Friends of mine were the opposite: they had no problem leaping out and trying new things or starting new relationships, but then struggled to focus their energy or commit to a next step and a next. What if that cut off their options? What if they made a bad choice?
For many of us, midlife and motherhood shake up our old patterns, calling us to commit and to expand what we can do. It can be daunting, but also an opportunity to leap up, out, and into a bigger life. For me, a leap off a diving board set off a chain of events that brought me out of my narrow and lonely life all the way to being here at Babble with you. (See my TEDx Talk: Warning Leaving Comfort Zone. Things Could Get Exciting.)
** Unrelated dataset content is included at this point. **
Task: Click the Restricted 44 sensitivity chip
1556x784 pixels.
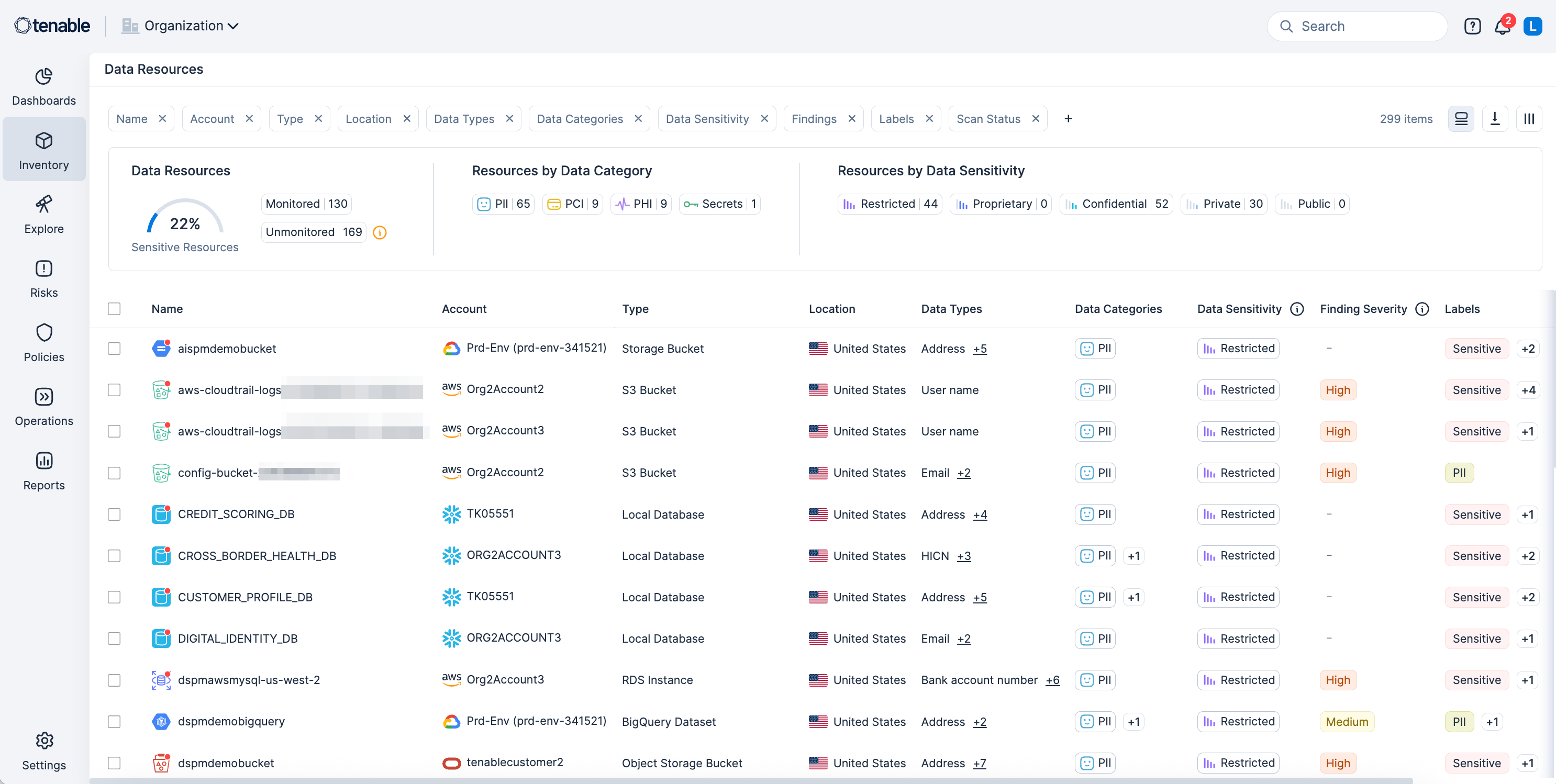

For February, let’s try leaping up and out — and see how our lives expand as a result. Here are some strategies to try right now:
*Choose a pet
I don’t mean a cat or dog, but one interest — one area of your life, job, or relationship — that could lead somewhere good if it were fed and cared for every day. Make this your priority for the month. What could you do to leap up in this area? How could you focus your energy and attention to seeing it grow?
*Find a hand
Find a mentor or coach who has leaped in the same area. How did they overcome obstacles? What did they find on the other side?
*Leap with confidence
Half-hearted leaps almost always end in a fall. Find small leaps (take classes, do research) to build confidence. Understand that you’re strong enough to withstand the outcome even if you do fall. Then point yourself in the direction of where you want to go and leap whole-heartedly.
*Avoid no more
At age 47, Robin decided to try putting her face underwater at the swimming pool, something she always thought she would hate. She ended up loving it and is now an avid swimmer. “The thing that’s not even on your radar, that thing could become your next passion,” she marvels in Some Nerve. What have you always avoided that you could try?
*Ask yourself, “Why not?”
The question “Why?” used to guide my every move — if there wasn’t a good reason to do something (or I didn’t think I’d be good at it), I didn’t bother. But once my sister dragged me to a series of pottery classes (to get me out of my office) and although I wasn’t a good potter, the experience of working by feel rather than thought was entirely new. Doing things for no particular reason opens you up in unexpected ways. What could you say “Why not?” to and take a leap to try?
*Join the fun
Start listening to friends who are different from you. Ask to join them in doing something uncharacteristic, something that makes your heart skip a beat, like karaoke, a 5K run, or an outing to a place you’ve never been. Say, “Ordinarily, I would never do that. But it’s February and Leap month at Babble, so let’s do this thing!”
When you tell the story of your life, the leaps you took will be the best parts.
Leaping can be scary. It takes effort to propel into the unknown. But the only way to a bigger life is to go through the fear — the fear doesn’t go away until you’re on other side. What’s on the other side? Let’s go find out. It’ll be a heck of a good story, for sure.